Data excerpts
═══

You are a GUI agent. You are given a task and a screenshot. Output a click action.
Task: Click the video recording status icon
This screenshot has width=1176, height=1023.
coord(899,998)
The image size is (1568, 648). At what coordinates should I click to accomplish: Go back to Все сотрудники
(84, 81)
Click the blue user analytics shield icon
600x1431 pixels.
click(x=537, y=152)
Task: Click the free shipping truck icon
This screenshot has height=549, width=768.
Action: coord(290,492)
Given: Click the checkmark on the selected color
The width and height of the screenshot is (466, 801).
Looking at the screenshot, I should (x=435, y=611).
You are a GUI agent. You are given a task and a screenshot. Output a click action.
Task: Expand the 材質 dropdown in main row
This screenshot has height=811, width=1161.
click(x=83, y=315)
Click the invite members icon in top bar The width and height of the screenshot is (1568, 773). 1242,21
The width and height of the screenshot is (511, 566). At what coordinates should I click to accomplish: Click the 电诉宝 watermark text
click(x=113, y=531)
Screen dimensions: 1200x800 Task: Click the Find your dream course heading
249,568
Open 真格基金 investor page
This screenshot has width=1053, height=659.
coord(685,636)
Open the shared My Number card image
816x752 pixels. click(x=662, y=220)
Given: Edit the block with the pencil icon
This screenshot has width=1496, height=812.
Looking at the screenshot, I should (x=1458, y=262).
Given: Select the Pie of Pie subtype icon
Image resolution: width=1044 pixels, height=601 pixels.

═══

## Instructions to follow:
Line by line, reproduce the data exactly.

## Output of the exercise:
You are a GUI agent. You are given a task and a screenshot. Output a click action.
Task: Click the video recording status icon
This screenshot has width=1176, height=1023.
coord(899,998)
The image size is (1568, 648). At what coordinates should I click to accomplish: Go back to Все сотрудники
(84, 81)
Click the blue user analytics shield icon
600x1431 pixels.
click(x=537, y=152)
Task: Click the free shipping truck icon
This screenshot has height=549, width=768.
Action: coord(290,492)
Given: Click the checkmark on the selected color
The width and height of the screenshot is (466, 801).
Looking at the screenshot, I should (x=435, y=611).
You are a GUI agent. You are given a task and a screenshot. Output a click action.
Task: Expand the 材質 dropdown in main row
This screenshot has height=811, width=1161.
click(x=83, y=315)
Click the invite members icon in top bar The width and height of the screenshot is (1568, 773). 1242,21
The width and height of the screenshot is (511, 566). At what coordinates should I click to accomplish: Click the 电诉宝 watermark text
click(x=113, y=531)
Screen dimensions: 1200x800 Task: Click the Find your dream course heading
249,568
Open 真格基金 investor page
This screenshot has width=1053, height=659.
coord(685,636)
Open the shared My Number card image
816x752 pixels. click(x=662, y=220)
Given: Edit the block with the pencil icon
This screenshot has width=1496, height=812.
Looking at the screenshot, I should (x=1458, y=262).
Given: Select the Pie of Pie subtype icon
Image resolution: width=1044 pixels, height=601 pixels.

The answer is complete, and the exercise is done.